Alemania, foco de la música germánica, y Jorge Federico Haendel
Lo que durante gran parte del siglo pasado constituyó el imperio austro-húngaro, fue cuna de muchos autores de raza germánica que nos brindan un tipo de música muy distinta de la que hemos estudiado hasta ahora.
Entre los primeros músicos alemanes que adquirieron celebridad figura Jorge Federico Haendel (1685-1759), quien desde niño sintió verdadero amor por la música.
Procedente de una familia burguesa en la que su vocación fue combatida por el padre, que quería hacer de él un jurista, tuvo que vencer muchos obstáculos antes de lograr lo que más ambicionaba.
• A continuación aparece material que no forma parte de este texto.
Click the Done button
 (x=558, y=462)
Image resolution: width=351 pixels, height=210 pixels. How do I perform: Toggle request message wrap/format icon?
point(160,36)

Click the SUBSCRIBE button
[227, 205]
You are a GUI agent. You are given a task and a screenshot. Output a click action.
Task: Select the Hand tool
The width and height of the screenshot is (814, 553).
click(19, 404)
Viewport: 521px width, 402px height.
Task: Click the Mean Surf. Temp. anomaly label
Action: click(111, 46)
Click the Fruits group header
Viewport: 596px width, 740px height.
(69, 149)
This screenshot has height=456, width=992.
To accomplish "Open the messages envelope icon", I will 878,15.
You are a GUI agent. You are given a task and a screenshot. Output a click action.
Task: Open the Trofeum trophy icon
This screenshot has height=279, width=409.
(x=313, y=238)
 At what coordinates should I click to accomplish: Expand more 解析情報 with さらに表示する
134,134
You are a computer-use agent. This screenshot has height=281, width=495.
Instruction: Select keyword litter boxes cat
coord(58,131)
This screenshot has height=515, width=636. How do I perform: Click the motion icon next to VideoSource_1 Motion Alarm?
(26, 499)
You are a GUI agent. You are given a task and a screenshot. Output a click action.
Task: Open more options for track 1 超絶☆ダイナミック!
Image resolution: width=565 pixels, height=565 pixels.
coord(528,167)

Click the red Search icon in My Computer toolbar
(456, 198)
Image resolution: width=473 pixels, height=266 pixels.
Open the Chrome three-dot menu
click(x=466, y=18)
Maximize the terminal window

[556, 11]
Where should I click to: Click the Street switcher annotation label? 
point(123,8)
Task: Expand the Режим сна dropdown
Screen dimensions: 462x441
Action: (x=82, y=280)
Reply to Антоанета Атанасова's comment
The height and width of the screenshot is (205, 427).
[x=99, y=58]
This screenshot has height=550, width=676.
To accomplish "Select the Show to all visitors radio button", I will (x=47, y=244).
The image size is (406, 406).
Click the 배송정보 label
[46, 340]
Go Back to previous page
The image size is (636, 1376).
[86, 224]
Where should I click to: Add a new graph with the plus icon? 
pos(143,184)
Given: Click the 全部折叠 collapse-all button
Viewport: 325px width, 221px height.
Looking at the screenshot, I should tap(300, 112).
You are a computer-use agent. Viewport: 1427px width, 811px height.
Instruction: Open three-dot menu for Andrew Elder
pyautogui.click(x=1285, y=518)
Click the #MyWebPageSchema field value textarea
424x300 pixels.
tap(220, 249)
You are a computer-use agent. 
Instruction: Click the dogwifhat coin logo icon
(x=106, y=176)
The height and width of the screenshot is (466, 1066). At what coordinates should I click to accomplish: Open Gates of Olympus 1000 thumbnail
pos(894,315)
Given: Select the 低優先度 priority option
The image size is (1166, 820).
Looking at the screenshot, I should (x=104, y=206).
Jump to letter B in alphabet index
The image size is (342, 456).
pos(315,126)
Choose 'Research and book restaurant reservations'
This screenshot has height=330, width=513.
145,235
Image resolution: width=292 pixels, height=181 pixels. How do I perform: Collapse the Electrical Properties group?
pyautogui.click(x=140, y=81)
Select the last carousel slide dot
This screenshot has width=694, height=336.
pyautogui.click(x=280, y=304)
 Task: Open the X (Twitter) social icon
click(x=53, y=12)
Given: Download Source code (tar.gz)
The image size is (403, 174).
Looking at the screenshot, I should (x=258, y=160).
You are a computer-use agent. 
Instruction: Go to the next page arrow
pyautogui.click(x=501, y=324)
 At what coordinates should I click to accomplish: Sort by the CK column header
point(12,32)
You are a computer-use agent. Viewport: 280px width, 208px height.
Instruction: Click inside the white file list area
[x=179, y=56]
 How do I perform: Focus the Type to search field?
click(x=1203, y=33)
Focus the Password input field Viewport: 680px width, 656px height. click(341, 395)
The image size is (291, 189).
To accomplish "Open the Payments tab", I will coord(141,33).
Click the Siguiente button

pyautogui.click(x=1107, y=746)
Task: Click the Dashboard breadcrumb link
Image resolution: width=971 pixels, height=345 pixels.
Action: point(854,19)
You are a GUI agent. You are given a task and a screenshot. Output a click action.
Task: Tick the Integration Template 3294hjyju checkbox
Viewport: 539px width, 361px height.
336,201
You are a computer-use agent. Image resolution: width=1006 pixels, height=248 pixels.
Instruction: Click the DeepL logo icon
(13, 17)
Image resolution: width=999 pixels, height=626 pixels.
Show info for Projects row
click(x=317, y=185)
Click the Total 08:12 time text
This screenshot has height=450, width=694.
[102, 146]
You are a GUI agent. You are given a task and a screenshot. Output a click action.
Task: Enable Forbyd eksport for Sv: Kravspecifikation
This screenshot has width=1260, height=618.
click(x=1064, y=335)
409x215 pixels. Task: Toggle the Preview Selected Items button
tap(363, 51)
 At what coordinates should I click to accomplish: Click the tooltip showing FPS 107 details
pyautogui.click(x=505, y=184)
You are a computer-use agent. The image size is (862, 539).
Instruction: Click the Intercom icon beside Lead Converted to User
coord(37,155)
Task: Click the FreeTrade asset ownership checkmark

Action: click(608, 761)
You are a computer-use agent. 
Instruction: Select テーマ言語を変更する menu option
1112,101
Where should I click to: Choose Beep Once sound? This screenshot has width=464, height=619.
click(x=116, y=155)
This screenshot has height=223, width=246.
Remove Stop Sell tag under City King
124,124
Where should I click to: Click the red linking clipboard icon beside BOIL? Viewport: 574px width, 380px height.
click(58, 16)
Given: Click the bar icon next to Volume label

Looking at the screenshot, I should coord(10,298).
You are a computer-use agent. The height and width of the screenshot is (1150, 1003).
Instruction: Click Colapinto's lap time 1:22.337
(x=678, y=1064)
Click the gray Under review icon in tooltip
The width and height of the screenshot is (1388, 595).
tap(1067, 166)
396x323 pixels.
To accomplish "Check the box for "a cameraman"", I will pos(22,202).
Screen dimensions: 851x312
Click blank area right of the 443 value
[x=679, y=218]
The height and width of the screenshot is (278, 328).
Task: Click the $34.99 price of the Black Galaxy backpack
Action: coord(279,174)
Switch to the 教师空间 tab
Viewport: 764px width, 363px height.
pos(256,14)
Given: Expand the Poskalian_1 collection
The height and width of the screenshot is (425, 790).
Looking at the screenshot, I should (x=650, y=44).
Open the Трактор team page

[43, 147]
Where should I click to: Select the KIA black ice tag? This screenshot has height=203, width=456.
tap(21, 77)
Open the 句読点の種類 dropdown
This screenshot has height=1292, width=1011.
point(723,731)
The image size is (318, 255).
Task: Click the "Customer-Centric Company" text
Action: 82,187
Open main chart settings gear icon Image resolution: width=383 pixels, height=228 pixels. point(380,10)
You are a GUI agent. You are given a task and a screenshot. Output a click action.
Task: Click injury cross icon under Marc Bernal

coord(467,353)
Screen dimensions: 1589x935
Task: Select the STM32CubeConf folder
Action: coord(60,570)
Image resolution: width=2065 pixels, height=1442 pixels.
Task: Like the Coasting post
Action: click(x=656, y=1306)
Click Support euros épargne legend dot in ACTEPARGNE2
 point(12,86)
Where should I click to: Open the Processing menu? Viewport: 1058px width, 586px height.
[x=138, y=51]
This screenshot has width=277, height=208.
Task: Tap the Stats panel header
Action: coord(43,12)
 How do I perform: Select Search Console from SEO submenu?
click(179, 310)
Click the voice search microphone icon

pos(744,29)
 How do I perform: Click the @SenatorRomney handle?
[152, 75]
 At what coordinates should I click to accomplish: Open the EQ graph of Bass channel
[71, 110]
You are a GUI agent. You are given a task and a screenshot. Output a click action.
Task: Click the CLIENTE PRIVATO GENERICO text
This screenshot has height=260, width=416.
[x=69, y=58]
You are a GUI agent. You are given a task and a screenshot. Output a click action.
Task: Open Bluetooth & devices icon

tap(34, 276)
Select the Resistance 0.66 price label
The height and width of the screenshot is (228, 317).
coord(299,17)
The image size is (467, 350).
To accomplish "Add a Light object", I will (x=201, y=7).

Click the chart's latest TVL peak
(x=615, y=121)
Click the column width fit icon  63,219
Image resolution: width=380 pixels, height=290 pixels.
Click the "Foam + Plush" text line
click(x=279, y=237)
El duque de Saxe, que escuchó a Haendel tocar el órgano con virtuosismo precoz cuando sólo tenía ocho años, tuvo que intervenir para que su padre lo autorizara para tomar lecciones con Zachow. A los 18 años se dirigió a Hamburgo, donde logró que lo contrataran como violinista de la orquesta de la Ópera. Poco después escribió su primer oratorio: La pasión según San Juan y enseguida dos óperas: Almira y Nerón, con las que obtuvo un éxito considerable. Después de visitar las principales ciudades de Italia se dirigió a Londres, donde pronto se impuso. Al comenzar a mermar sus éxitos por haberse establecido en la corte una academia de ópera italiana, Haendel se trasladó a Irlanda, cuya capital, Dublín, lo recibió cordialmente. En prueba de gratitud, el ilustre maestro estrenó allí su obra cumbre, El Mesías, oratorio que por sí solo habría bastado para inmortalizar su nombre; la duración de esta obra, que fue compuesta en tres meses, es de dos horas. Cuando luego fue estrenada en la corte de Londres, el rey de Gran Bretaña, que asistía al acto, se puso de pie para escuchar el famoso Aleluya, emocionado ante su grandiosidad; desde entonces es costumbre del público inglés escuchar de pie dicho fragmento.
Haendel murió en Londres y fue sepultado en Westminster, la abadía de los reyes.
La vida de este compositor es una continua sucesión de triunfos y fracasos; a estos últimos, según la autorizada opinión de ciertos críticos, debemos los famosos oratorios. Alguien ha dicho, con toda razón, que “Haendel puso la Biblia en música”.